▶ [Problem statement] Please transcribe only the lines from the one holding "The width and" through the final line of the data, both included, with no pictures.

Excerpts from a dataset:
--*--

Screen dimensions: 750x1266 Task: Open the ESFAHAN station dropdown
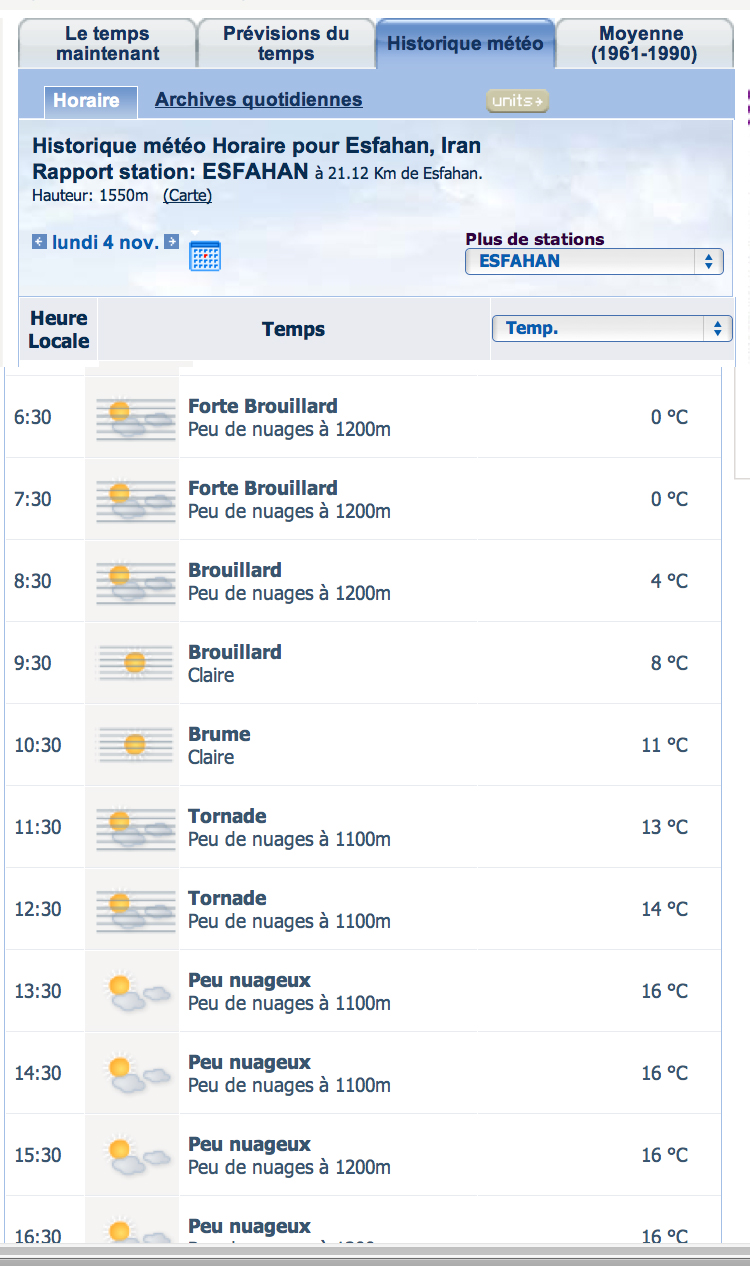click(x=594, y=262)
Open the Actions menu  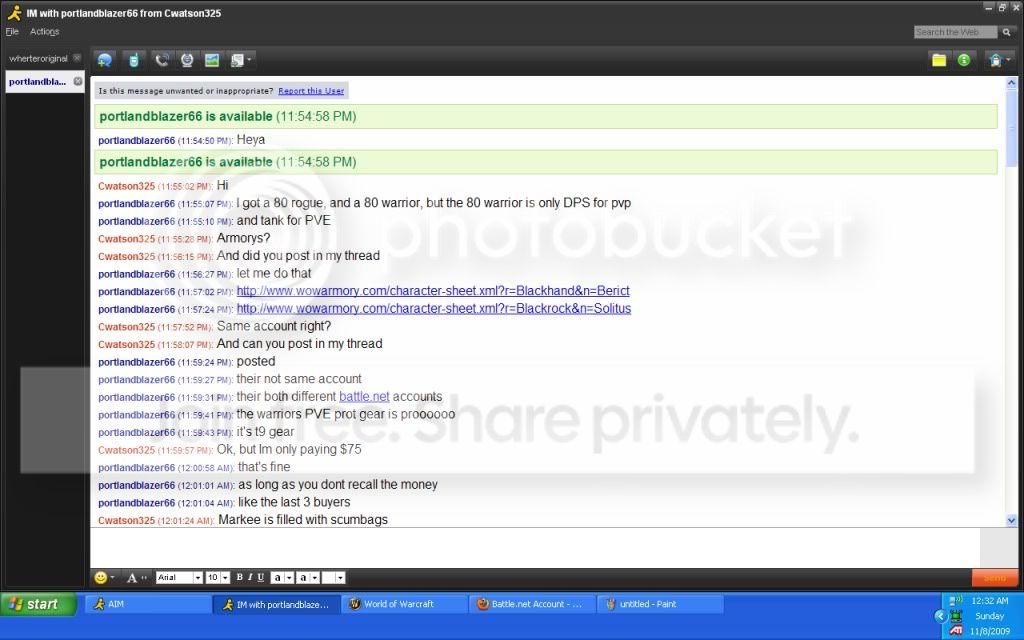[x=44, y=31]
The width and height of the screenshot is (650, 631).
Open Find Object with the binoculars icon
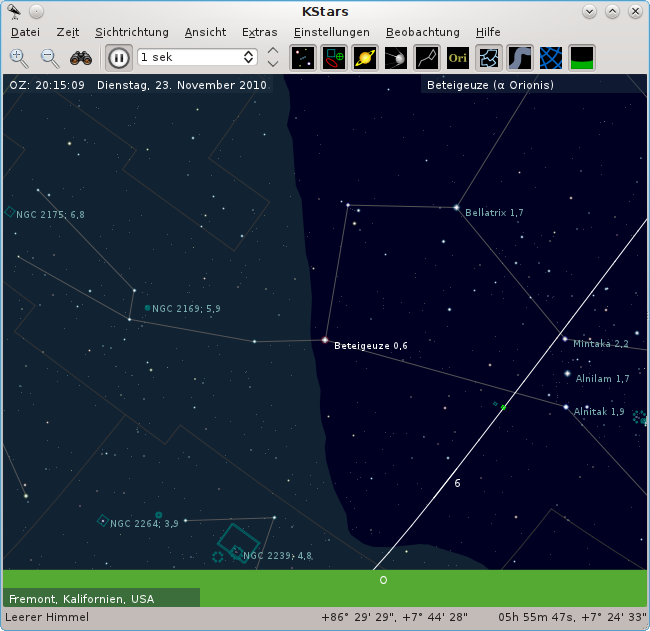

--*--

▶ [Solution to this exercise]
The width and height of the screenshot is (650, 631).
Open Find Object with the binoculars icon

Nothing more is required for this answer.